4. Healing happens in layers
One of the most compassionate aspects of this book is TerKeurst's acknowledgment that healing isn't linear. When she describes returning to pain she thought she'd processed, I felt deeply seen. How many times had I berated myself for still hurting over something I thought I'd "dealt with"?
Her gentle reminder that "healing comes in layers like an onion being peeled back" helped me extend grace to myself in my own stop-and-start journey toward wholeness.
5. Forgiveness is for you, not them
"Unforgiveness makes us a prisoner to our past," TerKeurst writes, and I felt the truth of this in my bones. The revelation that forgiveness isn't about the other person's worthiness but about my own freedom changed everything.
I'd spent years waiting for an apology that never came, unaware that I was allowing old wounds to dictate my present and future. When she describes forgiveness as "taking the poison out of the wound," I recognized how much toxic energy I'd been carrying around, thinking I was punishing someone else.
6. Truth and time are healing partners
TerKeurst beautifully articulates how healing requires both unflinching honesty about what happened AND the gentle passage of time. "Truth without time feels too harsh. Time without truth feels too denial-based," she writes.
This balanced approach helped me stop rushing my healing process while also preventing me from avoiding the difficult work of confronting painful realities. There's wisdom in allowing both truth and time to do their necessary work.
7. Making peace with memories doesn't mean forgetting them
The title itself speaks to what might be the most profound lesson of all – that we can find peace even with memories that will never fully disappear. TerKeurst doesn't promise that painful memories will vanish, only that they can lose their power to control us.

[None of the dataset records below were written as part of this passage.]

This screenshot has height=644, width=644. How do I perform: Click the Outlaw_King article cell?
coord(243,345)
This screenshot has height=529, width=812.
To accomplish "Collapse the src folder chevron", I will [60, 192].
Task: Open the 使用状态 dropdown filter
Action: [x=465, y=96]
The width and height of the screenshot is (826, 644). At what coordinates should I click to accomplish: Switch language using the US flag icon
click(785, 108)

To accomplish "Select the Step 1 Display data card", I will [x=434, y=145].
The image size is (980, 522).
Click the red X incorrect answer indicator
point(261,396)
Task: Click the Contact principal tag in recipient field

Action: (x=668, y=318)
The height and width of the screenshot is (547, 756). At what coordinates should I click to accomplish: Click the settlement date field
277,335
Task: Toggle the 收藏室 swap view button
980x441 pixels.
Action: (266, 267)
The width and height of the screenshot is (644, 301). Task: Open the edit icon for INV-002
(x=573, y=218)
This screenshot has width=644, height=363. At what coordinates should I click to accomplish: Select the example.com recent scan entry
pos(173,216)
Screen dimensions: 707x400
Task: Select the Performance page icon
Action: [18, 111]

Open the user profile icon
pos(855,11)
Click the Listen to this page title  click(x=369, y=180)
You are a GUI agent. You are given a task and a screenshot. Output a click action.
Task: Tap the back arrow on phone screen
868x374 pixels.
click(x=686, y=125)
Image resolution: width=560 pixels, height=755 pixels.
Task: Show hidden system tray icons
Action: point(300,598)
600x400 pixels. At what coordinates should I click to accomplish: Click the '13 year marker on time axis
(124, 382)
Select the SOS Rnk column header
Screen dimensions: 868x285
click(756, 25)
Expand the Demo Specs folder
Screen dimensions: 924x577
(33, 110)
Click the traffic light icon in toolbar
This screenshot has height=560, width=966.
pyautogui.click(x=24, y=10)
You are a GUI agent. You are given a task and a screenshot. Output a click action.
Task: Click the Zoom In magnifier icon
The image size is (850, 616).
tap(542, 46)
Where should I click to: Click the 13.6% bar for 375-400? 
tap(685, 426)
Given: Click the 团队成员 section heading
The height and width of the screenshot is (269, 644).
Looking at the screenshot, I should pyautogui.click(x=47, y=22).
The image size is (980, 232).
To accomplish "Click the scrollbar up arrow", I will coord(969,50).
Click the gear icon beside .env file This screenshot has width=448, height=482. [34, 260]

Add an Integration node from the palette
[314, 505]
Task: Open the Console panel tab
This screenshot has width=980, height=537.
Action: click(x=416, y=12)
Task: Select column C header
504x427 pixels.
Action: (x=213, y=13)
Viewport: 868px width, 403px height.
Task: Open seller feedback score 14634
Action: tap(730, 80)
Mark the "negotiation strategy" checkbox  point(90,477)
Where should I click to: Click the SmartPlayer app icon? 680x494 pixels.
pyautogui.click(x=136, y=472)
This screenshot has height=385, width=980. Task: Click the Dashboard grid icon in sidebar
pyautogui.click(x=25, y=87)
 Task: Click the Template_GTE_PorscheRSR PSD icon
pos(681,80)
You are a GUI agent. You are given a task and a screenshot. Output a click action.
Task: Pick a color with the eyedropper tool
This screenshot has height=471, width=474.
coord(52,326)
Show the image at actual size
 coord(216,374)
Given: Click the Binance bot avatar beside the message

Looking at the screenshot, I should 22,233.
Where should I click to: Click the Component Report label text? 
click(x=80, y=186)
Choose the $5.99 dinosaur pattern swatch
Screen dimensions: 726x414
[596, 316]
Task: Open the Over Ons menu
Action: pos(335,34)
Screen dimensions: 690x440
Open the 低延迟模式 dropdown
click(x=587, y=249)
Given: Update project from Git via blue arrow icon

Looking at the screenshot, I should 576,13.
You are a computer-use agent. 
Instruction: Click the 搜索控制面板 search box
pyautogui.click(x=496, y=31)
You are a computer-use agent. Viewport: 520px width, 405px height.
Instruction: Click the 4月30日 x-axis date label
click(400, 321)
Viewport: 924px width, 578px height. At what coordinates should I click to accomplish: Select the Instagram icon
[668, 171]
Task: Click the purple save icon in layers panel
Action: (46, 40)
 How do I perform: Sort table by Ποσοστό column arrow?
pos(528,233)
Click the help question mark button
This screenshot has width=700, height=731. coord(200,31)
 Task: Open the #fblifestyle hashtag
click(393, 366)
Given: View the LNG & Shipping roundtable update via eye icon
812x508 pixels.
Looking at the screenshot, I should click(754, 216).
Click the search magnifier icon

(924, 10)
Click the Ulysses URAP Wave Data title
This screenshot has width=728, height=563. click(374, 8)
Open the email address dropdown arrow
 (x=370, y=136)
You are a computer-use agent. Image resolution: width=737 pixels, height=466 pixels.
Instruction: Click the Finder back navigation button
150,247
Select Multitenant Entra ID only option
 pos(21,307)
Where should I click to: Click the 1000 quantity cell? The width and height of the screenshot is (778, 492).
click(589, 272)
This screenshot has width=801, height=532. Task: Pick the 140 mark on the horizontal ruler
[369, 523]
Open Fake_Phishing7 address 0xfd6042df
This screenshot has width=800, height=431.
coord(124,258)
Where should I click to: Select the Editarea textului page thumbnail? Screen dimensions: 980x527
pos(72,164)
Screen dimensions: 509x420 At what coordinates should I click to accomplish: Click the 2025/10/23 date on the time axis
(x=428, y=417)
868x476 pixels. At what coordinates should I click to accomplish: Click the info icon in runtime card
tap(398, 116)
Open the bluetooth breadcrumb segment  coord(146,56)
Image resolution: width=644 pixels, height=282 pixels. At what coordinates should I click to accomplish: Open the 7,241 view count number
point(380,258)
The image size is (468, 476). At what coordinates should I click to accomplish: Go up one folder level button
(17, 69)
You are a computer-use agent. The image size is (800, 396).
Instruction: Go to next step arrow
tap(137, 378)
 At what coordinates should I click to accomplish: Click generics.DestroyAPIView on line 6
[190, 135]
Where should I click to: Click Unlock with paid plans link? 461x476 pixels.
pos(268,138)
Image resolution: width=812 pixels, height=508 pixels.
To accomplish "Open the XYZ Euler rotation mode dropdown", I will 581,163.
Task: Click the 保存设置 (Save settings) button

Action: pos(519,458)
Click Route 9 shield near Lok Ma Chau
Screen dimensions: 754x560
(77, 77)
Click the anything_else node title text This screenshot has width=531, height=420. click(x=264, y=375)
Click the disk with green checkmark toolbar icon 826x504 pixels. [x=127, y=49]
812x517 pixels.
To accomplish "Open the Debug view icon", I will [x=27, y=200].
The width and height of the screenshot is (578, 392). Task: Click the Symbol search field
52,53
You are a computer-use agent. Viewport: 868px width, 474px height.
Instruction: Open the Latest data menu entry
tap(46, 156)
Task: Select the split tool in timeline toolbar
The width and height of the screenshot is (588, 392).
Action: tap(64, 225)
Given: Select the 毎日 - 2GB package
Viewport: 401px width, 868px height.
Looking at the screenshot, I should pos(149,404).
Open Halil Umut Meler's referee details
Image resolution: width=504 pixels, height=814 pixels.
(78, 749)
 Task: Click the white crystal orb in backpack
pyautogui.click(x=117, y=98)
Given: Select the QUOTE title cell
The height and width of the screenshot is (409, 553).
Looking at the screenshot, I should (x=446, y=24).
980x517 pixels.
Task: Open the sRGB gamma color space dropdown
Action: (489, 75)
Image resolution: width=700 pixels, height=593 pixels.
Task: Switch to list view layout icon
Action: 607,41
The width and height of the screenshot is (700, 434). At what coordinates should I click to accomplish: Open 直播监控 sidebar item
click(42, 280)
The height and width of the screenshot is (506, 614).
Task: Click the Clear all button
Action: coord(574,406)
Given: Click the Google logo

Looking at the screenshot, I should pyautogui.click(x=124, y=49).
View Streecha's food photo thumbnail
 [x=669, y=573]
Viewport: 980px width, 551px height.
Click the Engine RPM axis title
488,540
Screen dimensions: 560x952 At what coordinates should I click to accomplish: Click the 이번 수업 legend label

When she writes about "collecting the fragments of your story and watching God create something beautiful," I wept. The idea that our scars might become part of a new mosaic of life rather than just evidence of damage feels like permission to hope again.
Reading this book felt like sitting with a friend who truly understands, who doesn't offer platitudes but instead sits with you in the mess and points toward light you couldn't see before. TerKeurst's personal stories of betrayal, loss, and hard-won healing create a sacred space where readers can bring their own unresolved pain.
If you're carrying hurt that feels impossible to move past, this book won't ask you to minimize your pain or rush your healing. Instead, it will walk beside you, offering wisdom from someone who has been where you are and found her way through to the other side.
In a world quick to tell us to "just move on," TerKeurst's message is a reminder that the path through pain isn't about speed but about transformation. And in that transformation, we might just discover that we're stronger and more beautiful for having been broken.